Adrian Wooldridge at Bloomberg is a columnist I follow. I like and dislike some of his stuff. (His book on Meritocracy and the co-authored one with Alan Greenspan on American capitalism are both excellent, in my view.)
Let’s go:
Far be it from me to spit upon the grave: Thatcher was a great prime minister, up there with William Gladstone and Winston Churchill, and Thatcherism was a necessary response to a set of pressing problems. But a serious politician deserves a serious assessment: We need now to address the fact that the Conservative Party to which she devoted her life lies in ruins, that its sister Republican Party has been hijacked by an authoritarian populist, and that Thatcher herself bears some responsibility for this. Indeed, she was a leading player in the transformation of Anglo-Saxon conservatism into a revolutionary political doctrine that may have destroyed conservativism itself.
The idea that Mrs T’s brand of political views were “revolutionary” only works if you have a particular view of what a revolution means. Mrs Thatcher thought that the post-1945 “settlement” – to give it a term, of high progressive tax, high regulation, nationalised industry, powerful unions, Keynesian demand management, state-run schools, socialised medicine, etc, was in broad terms, a disaster. Also, she took the view that the things that conservatives of the large C and small c variety cared about, such as civil society, property rights, ordered liberty, strong defence, and certain values, were damaged by this post-1945 settlement. Therefore, to conserve, one must also sweep much of this away, or at the very least, reform and constrain it. It is a paradox, but not that hard to grasp really.
There is more:
Tory Brexiteers were the most revolutionary people ever to wear the blue rosette.
Well, leaving a federal union with a demographic deficit with its desire to be a new super-national bloc, is I suppose “revolutionary” in the sense of “revolve” back to where the UK was prior to that development. To plead the case for change necessarily is going to irritate many: not just those of goodwill who thought the EU was marvellous in most respects, but of course to all the lobbyists, special interests etc who were happy to ride on the train. Contesting that makes one come across as abrasive and harsh. Soft voices, and “moderation”, gets one no-where, as several UK prime ministers would find out.

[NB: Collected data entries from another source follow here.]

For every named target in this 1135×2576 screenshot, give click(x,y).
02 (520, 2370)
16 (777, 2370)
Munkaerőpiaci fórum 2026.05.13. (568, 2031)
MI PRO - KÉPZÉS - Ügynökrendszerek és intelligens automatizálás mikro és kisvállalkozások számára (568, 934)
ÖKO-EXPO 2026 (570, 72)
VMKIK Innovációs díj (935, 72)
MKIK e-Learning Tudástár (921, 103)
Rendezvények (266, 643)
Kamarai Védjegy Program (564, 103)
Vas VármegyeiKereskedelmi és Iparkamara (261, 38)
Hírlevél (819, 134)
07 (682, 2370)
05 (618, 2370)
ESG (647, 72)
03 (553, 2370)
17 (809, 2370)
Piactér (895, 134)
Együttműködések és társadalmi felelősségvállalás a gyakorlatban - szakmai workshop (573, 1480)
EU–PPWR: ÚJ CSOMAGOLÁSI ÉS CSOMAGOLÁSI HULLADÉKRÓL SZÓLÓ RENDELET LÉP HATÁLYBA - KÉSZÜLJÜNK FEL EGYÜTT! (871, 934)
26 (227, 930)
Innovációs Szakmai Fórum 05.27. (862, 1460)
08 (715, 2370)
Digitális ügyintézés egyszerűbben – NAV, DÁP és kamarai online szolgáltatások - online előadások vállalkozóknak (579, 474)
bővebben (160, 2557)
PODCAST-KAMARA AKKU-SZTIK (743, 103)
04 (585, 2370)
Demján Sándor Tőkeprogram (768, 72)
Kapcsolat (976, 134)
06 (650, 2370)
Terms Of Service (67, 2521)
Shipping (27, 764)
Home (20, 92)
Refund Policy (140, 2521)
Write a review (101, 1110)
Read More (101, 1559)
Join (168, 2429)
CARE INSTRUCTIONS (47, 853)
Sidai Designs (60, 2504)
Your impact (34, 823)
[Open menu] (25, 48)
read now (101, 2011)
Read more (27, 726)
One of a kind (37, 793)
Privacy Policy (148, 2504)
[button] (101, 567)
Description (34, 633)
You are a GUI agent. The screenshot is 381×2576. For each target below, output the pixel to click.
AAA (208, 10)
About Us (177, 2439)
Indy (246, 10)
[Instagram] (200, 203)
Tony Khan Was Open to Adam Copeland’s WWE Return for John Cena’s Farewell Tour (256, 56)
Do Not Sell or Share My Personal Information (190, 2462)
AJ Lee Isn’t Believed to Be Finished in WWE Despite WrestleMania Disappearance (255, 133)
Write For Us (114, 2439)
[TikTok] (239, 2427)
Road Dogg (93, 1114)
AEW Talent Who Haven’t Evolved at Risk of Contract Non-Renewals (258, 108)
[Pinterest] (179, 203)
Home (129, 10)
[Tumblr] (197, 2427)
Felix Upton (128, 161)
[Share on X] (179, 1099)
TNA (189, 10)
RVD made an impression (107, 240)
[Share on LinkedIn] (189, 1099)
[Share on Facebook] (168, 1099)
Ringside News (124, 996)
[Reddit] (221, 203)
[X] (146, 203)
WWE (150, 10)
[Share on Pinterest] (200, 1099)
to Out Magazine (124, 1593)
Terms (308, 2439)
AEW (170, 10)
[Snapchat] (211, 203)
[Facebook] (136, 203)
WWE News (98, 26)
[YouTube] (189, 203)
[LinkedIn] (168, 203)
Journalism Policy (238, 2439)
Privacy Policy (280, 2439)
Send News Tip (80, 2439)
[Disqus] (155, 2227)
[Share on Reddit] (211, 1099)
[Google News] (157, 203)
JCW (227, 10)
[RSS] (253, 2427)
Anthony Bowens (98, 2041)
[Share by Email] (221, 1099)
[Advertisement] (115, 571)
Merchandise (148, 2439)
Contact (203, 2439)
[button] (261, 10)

Wooldridge then goes on to claim that Mrs Thatcher’s approach led the way to the kind of populist politics on the Right in the US, first with Reagan (although American conservativism was taking a more vigorous turn back in the 60s under Goldwater) and then in particular with the rise of Trump. But that seems a stretch. Trump, a former registered Democrat, fixed on specific grievances, but it was more than that. He also tried to convey a more hopeful message of return to greatness. But there are many differences too. For all her dislike of the EU, Mrs Thatcher also favoured alliances of nation states, and the importance of close co-operation where necessary. And she could temporise when necessary.
In another line, Wooldridge repeats Mrs Thatcher’s line about “there is no such thing as society” – condemned as much on the socialist left as it is on the paternalist right – and falls into the trap of so many of not seeing the full quote in context. If I had been paid a pound every time I heard that line to denounce Mrs Thatcher, I’d be able to buy a vintage Ferrari. Wooldridge is being lazy.
Here is the quote in full: “There is no such thing as society. [end p30] There is living tapestry of men and women and people and the beauty of that tapestry and the quality of our lives will depend upon how much each of us is prepared to take responsibility for ourselves and each of us prepared to turn round and help by our own efforts those who are unfortunate. And the worst things we have in life, in my view, are where children who are a great privilege and a trust—they are the fundamental great trust, but they do not ask to come into the world, we bring them into the world, they are a miracle, there is nothing like the miracle of life—we have these little innocents and the worst crime in life is when those children, who would naturally have the right to look to their parents for help, for comfort, not only just for the food and shelter but for the time, for the understanding, turn round and not only is that help not forthcoming, but they get either neglect or worse than that, cruelty.”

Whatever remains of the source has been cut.